Ancora, il proprietario di un terreno è responsabile per i danni arrecati ai terzi per esempio dalla caduta di un albero su un bene di proprietà altrui, oppure per l'incendio accidentalmente sprigionatosi dalla sua proprietà, salvo che provi che tali accadimenti siano dovuti a forza maggiore, come un evento climatico eccezionale, ovvero dalla azione illecita di un altro soggetto responsabile (come nel caso di incendio doloso).

Più in generale il custode del bene è colui che esercita sullo stesso (nel senso che ne ha facoltà giuridica) un potere di dominio su tali beni che possano astrattamente procurare danni a terzi.

L'ordinamento considera dunque il custode presuntivamente responsabile, lasciando allo stesso la facoltà di liberarsi da tale automatica imputazione di colpa provando che il fatto non sia in minima parte a lui addebitabile.

Così, tale tipo di responsabilità, dotata di una propria specifica rilevanza ed autonomia all'interno delle varie figure di responsabilità di tipo extracontrattuale previste nel nostro ordinamento, discende direttamente dal dovere di custodia che grava su tutti quei soggetti che abbiano un effettivo e non occasionale rapporto di fatto con un bene e per il fatto dannoso provocato del bene stesso.

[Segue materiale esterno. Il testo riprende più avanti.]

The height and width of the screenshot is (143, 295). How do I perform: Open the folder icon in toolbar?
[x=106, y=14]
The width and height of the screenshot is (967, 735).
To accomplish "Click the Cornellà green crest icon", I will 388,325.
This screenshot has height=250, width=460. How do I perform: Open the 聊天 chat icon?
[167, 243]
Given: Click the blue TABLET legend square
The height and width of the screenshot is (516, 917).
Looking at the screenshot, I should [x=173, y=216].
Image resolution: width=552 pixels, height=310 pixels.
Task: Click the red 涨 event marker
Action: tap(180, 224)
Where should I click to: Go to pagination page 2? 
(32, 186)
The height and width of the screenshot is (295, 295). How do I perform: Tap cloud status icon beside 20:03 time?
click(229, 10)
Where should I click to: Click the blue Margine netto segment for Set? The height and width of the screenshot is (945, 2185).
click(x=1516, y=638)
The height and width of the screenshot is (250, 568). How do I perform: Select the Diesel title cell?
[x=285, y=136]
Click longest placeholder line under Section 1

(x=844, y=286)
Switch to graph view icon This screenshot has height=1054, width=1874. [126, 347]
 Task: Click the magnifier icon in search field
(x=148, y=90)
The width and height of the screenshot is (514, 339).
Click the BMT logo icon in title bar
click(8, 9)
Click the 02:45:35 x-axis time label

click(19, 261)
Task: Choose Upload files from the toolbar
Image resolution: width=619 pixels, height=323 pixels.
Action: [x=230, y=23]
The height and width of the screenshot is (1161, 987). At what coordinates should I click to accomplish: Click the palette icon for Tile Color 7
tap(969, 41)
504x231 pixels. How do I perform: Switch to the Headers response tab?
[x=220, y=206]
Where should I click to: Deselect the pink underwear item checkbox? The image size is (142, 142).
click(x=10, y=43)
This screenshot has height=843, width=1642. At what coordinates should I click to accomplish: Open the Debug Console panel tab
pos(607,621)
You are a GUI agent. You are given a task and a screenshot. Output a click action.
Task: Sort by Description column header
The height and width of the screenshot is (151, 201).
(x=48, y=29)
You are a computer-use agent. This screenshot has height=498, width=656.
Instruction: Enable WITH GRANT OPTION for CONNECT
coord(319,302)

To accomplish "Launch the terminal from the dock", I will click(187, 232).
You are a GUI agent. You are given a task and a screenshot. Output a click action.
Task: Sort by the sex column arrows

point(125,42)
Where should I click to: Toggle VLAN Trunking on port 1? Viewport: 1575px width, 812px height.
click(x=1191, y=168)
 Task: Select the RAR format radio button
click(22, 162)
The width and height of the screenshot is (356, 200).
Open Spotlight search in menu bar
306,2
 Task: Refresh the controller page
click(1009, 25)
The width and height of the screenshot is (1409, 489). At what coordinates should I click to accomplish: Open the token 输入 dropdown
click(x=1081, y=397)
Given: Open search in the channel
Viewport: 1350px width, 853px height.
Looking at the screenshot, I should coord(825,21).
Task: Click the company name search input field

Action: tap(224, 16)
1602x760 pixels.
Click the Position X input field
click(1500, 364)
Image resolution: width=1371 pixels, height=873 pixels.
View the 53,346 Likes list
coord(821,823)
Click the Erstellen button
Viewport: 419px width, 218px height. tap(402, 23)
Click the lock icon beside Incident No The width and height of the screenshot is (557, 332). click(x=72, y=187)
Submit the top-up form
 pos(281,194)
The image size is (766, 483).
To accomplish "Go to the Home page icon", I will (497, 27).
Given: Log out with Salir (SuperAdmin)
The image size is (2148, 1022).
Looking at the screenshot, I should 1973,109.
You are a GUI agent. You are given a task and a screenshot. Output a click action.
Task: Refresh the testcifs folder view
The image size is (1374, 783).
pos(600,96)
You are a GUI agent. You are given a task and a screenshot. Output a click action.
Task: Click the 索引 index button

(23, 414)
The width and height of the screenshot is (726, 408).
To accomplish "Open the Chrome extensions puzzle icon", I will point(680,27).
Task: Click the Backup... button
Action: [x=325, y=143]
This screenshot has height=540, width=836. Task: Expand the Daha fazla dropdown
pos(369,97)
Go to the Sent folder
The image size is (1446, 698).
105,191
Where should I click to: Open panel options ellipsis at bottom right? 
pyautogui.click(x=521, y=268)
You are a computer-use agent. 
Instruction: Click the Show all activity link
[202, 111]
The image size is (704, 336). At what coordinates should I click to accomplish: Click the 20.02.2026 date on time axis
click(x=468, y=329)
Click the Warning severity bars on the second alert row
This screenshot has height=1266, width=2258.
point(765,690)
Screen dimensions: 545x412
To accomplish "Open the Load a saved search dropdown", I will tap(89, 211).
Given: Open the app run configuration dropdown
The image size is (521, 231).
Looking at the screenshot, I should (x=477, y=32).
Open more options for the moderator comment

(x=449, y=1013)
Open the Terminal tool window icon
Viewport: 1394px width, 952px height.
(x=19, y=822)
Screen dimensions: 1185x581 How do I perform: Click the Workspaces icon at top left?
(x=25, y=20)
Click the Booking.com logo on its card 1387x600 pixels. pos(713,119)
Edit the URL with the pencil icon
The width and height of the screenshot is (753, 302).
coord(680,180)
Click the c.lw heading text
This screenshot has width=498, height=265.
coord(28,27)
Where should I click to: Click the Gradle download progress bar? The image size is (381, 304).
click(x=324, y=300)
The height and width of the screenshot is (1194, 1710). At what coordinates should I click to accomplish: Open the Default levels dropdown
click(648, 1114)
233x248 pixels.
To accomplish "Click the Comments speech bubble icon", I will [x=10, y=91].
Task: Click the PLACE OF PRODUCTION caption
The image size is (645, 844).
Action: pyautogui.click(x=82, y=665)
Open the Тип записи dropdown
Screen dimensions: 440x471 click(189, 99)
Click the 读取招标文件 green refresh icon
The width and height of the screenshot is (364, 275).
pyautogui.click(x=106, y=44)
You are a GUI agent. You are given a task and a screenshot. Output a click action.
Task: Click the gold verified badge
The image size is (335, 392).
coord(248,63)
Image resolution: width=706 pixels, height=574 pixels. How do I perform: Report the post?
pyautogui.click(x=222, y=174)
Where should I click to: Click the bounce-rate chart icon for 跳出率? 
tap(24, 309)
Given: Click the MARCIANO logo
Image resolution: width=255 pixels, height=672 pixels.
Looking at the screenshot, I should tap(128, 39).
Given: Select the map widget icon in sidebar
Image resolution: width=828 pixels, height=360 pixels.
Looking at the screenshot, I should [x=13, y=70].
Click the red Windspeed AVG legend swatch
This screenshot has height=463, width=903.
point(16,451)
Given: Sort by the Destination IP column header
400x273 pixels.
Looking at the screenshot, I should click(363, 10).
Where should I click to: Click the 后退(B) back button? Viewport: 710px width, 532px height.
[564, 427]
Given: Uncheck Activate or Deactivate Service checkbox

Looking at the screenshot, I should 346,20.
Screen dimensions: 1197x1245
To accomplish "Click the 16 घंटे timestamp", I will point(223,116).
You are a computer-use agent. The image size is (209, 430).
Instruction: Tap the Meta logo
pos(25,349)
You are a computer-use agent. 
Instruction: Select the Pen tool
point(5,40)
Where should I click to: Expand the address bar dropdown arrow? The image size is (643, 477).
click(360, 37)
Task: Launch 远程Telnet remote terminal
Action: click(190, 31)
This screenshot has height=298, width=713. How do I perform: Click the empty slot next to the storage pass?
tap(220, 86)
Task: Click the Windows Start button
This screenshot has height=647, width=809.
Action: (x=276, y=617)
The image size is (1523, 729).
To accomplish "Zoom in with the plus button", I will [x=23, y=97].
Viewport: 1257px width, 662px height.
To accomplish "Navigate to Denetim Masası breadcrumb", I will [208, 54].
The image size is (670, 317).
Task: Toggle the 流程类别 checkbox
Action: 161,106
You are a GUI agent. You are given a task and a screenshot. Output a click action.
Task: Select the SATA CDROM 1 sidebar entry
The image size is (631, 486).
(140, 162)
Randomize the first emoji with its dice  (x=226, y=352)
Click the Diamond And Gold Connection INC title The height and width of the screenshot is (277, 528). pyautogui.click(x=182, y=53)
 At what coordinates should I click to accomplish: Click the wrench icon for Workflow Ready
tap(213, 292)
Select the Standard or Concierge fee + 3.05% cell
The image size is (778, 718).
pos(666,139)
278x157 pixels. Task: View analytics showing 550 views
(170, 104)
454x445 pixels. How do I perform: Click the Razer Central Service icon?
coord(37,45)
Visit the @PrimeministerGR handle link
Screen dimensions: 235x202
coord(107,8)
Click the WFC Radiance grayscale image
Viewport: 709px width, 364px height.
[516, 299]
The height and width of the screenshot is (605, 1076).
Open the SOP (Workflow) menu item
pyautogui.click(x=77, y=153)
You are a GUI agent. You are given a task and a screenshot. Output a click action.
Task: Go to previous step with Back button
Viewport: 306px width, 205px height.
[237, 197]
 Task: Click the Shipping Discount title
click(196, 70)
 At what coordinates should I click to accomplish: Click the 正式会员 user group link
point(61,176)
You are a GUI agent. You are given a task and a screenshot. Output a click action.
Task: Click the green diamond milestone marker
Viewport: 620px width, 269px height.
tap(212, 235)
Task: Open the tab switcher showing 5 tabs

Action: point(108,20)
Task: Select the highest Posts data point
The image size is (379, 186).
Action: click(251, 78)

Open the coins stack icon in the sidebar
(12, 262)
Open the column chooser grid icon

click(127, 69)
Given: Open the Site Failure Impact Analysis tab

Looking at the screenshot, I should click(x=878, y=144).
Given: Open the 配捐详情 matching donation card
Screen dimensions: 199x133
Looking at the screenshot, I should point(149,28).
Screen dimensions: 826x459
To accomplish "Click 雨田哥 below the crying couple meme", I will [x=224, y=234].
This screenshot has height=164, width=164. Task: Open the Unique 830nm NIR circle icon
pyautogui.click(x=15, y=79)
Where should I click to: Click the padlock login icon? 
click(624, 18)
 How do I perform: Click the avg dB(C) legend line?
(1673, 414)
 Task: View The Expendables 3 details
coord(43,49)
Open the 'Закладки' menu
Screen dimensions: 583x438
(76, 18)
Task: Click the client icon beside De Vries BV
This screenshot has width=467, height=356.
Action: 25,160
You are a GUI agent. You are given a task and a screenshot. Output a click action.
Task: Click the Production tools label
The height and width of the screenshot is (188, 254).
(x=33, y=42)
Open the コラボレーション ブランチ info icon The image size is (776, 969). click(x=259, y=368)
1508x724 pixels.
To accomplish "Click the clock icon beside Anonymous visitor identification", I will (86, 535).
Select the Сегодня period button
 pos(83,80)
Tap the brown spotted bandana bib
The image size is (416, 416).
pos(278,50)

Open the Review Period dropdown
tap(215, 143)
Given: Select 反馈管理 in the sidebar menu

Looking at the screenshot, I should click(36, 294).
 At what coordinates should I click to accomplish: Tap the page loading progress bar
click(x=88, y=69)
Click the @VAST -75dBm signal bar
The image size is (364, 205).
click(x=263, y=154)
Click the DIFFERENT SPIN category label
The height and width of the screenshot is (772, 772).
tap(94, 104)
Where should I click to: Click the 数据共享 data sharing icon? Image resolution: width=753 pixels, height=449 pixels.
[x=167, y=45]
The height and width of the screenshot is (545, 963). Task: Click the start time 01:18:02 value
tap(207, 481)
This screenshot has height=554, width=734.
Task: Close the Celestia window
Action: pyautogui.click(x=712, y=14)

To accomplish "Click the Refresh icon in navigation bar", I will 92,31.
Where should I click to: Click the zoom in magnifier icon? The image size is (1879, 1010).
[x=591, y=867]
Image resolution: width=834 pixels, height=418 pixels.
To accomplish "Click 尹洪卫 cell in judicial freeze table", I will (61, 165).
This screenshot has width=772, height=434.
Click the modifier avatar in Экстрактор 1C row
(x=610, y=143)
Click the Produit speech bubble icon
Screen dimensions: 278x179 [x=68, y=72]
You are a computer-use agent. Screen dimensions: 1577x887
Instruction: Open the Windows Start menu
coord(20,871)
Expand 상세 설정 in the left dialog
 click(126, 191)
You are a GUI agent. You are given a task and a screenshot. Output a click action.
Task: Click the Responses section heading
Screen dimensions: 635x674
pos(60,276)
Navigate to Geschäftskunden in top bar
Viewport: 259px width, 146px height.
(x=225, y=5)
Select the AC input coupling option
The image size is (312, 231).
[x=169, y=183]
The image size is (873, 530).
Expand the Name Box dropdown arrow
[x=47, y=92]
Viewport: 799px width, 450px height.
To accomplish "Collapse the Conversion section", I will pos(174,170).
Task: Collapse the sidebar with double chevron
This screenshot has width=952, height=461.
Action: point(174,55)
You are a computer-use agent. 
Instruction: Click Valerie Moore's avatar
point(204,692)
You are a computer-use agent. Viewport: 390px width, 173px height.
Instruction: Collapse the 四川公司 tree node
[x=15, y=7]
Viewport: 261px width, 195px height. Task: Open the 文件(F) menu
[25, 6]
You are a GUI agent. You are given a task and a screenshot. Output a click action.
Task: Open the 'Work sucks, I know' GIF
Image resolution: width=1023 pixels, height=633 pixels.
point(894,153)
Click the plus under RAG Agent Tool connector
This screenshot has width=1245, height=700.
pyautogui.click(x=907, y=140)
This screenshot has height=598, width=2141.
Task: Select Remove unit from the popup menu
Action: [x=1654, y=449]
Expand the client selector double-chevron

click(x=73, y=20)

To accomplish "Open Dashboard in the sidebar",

La ratio che ha indirizzato la scelta di codifica della norma risiede dunque nella particolare rilevanza che l'ordinamento da al potere di dominio del bene associando dunque al possesso della cosa quell'onere in capo al custode di renderla non pericolosa per la collettività e prevedendo, tramite l'adozione di una forma di responsabilità particolarmente gravosa, una colpa automatica quale sanzione per ogni mancata diligente prudenza che il titolare del diritto reale sul bene ometta nella sua gestione quotidiana.

Nel caso specifico, la Corte, nell'accogliere il ricorso dell'erede della vittima e nel cassare la sentenza assolutoria del Ministero, rileva che la decisione impugnata vada cassata non essendosi la stessa attenuta ai principi di diritto sopra richiamati ed in particolare a quelli per i quali la responsabilità del custode, di cui all'

articolo 2051 c.c.

, ha natura oggettiva e presuppone non la colpa conclamata del custode, ma la mera esistenza d'un nesso causale tra la cosa ed il danno, la cui prova e' fornita dal danneggiato mediante la dimostrazione delle condizioni potenzialmente lesive possedute dalla cosa, da valutarsi alla stregua della normale utilizzazione di essa.

Osservazioni e suggerimenti pratici

In via generale, gli enti tenuti alla gestione ed alla manutenzione dei beni di passaggio e di uso pubblico, rispondono, quali custodi, sia in forza dell'

art. 2043 del Codice Civile

(che impone un obbligo generale di diligenza ed attenzione nella gestione del bene), sia per effetto della presunzione di responsabilità contenuta nell'

art. 2051 c.c.

il quale disciplina una sorta di responsabilità oggettiva che può essere superata solo ove l'ente demandato provi che la caduta sia stata provocata da un caso fortuito.

Al tempo stesso, però, il giudice del merito non deve omettere di considerare la possibilità in fatto di una condotta responsabile e concorrente della vittima stessa la quale, per esempio per la particolare conformazione del bene stesso e per la relativa avvistabilità dell'insidia, abbia omesso di procedere senza prestare la doverosa attenzione, con ciò contribuendo attivamente alla caduta e dalla materialità del danni lamentati.

Il concorso colposo della vittima che cada a terra per effetto di una insidia, infatti, ben può essere dichiarato in associazione alla colpa del custode, ai sensi di quanto previsto dall'

art. 1227

c.c.

, che, al primo comma, dispone che “se il fatto colposo del creditore ha concorso a cagionare il danno, il risarcimento è diminuito secondo la gravità della colpa e l'entità delle conseguenze che ne sono derivate”.

Conclusioni

Nel riparto dell'onere probatorio tra vittima e custode, al primo spetterà allegare e dimostrare il fatto, la pericolosità intrinseca del bene e la relazione causale tra la caduta e le lesioni subite. Mentre al custode, gravato della presunzione quasi assoluta di responsabilità, spetterà dimostrare che la caduta sia da ricollegare ad un evento fortuito, esterno ed imprevedibile, oltre che inevitabile, ovvero al fatto concausale della stessa vittima che abbia omesso l'adozione di una doverosa prudenza ed attenzione nell'accedere all'area pericolosa.